(Stored dataset items)
==*==

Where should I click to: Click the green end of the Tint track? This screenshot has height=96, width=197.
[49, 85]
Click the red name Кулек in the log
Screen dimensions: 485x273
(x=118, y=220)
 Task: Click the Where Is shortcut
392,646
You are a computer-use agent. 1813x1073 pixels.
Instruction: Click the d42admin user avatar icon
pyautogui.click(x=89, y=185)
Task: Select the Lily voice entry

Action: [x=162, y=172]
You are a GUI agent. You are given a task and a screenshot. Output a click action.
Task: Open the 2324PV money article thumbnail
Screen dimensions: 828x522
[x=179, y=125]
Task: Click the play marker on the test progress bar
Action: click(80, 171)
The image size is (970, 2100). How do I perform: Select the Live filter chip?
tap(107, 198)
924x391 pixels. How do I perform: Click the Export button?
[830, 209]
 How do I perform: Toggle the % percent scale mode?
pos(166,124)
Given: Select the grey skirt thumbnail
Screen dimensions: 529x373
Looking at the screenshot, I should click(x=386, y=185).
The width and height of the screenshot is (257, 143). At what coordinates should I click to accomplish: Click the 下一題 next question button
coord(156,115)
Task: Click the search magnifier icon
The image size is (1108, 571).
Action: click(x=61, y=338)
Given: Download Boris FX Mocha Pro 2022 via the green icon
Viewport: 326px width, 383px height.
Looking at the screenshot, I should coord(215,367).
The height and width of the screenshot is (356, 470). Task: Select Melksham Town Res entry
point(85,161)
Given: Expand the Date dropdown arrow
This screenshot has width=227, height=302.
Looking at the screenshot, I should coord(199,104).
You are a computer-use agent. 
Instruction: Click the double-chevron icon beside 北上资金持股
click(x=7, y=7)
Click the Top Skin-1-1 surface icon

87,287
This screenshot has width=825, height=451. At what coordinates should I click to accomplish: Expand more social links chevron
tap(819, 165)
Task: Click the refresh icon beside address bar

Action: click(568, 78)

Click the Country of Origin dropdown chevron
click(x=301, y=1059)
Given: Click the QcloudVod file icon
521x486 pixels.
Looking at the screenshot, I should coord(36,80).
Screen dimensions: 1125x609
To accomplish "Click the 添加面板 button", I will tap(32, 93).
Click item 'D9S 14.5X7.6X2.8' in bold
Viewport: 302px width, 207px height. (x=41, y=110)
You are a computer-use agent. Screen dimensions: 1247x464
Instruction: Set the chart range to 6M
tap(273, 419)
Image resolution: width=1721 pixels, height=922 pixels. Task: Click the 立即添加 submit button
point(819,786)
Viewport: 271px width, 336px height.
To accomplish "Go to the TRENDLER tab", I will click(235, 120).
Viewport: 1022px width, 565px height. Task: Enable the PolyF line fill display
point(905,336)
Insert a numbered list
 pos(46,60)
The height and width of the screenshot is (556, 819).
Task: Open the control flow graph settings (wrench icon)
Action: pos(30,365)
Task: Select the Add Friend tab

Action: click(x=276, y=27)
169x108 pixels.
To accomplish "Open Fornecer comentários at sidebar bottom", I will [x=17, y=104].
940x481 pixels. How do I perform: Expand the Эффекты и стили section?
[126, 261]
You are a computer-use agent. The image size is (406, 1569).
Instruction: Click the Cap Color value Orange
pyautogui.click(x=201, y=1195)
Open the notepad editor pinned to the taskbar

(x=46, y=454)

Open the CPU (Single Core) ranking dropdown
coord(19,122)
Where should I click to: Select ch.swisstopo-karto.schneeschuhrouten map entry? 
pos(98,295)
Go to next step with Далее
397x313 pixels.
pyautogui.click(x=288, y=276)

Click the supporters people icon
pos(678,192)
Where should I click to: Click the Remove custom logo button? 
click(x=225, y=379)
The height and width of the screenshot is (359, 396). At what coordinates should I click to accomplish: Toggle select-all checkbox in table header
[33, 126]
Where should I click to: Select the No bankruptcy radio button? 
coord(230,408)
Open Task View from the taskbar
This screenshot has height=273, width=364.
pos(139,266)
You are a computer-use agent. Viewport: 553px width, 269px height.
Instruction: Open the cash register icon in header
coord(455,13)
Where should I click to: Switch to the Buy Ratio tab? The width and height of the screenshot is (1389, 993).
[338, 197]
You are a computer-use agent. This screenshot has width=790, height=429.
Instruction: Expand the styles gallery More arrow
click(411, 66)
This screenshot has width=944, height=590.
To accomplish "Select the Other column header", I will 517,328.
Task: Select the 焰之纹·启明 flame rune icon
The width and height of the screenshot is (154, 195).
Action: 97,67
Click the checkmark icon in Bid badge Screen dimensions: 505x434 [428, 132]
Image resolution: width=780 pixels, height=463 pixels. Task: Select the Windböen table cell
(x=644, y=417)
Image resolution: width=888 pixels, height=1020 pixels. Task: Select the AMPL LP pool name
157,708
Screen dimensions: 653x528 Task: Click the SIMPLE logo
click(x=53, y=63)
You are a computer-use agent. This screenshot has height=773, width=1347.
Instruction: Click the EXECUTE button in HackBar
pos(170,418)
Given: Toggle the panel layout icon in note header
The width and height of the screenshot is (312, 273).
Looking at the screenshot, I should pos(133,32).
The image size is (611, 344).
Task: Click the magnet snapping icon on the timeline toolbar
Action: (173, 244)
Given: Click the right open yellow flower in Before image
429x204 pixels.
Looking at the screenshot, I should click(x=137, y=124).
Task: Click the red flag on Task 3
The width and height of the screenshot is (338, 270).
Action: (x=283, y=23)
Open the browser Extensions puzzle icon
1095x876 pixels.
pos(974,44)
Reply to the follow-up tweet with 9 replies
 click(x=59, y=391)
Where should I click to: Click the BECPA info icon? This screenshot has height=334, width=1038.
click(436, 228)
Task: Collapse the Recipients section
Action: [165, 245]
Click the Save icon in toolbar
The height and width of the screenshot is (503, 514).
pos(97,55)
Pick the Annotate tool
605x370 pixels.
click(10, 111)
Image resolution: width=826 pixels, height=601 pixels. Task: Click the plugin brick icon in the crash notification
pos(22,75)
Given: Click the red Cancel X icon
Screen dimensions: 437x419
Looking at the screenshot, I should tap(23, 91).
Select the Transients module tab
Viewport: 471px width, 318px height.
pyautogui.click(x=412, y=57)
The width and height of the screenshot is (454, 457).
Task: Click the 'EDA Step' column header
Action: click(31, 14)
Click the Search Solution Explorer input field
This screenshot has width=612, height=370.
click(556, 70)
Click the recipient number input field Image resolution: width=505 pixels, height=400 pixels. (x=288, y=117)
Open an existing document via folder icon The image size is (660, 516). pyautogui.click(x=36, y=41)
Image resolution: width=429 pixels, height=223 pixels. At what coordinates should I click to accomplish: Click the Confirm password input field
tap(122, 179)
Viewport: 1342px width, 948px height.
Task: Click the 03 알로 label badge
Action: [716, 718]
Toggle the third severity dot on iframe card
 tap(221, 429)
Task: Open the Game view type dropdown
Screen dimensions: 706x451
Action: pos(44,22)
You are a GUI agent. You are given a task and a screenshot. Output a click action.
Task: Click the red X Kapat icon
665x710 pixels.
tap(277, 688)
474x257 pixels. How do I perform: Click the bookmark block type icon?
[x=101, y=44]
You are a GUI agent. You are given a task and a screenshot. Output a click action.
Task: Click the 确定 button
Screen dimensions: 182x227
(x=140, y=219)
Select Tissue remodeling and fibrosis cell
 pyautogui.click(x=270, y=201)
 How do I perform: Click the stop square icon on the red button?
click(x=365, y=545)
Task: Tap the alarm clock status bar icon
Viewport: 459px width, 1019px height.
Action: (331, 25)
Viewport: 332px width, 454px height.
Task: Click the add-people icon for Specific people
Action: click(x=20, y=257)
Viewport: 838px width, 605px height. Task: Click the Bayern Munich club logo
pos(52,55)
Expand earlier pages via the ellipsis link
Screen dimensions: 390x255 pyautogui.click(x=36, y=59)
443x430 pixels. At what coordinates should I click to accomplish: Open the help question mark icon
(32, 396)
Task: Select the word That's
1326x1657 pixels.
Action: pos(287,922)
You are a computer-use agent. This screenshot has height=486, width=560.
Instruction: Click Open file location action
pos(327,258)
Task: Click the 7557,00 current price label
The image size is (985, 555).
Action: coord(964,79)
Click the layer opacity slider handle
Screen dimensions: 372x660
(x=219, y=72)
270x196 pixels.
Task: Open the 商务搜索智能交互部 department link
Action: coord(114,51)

==*==

Prompt. Of the lines above, extract only those from the line with "Click the checkmark" to the line with "Task: Click the red flag on Task 3", both included, exactly as written.

Task answer.
Click the checkmark icon in Bid badge Screen dimensions: 505x434 [428, 132]
Image resolution: width=780 pixels, height=463 pixels. Task: Select the Windböen table cell
(x=644, y=417)
Image resolution: width=888 pixels, height=1020 pixels. Task: Select the AMPL LP pool name
157,708
Screen dimensions: 653x528 Task: Click the SIMPLE logo
click(x=53, y=63)
You are a computer-use agent. This screenshot has height=773, width=1347.
Instruction: Click the EXECUTE button in HackBar
pos(170,418)
Given: Toggle the panel layout icon in note header
The width and height of the screenshot is (312, 273).
Looking at the screenshot, I should pos(133,32).
The image size is (611, 344).
Task: Click the magnet snapping icon on the timeline toolbar
Action: (173, 244)
Given: Click the right open yellow flower in Before image
429x204 pixels.
Looking at the screenshot, I should click(x=137, y=124).
Task: Click the red flag on Task 3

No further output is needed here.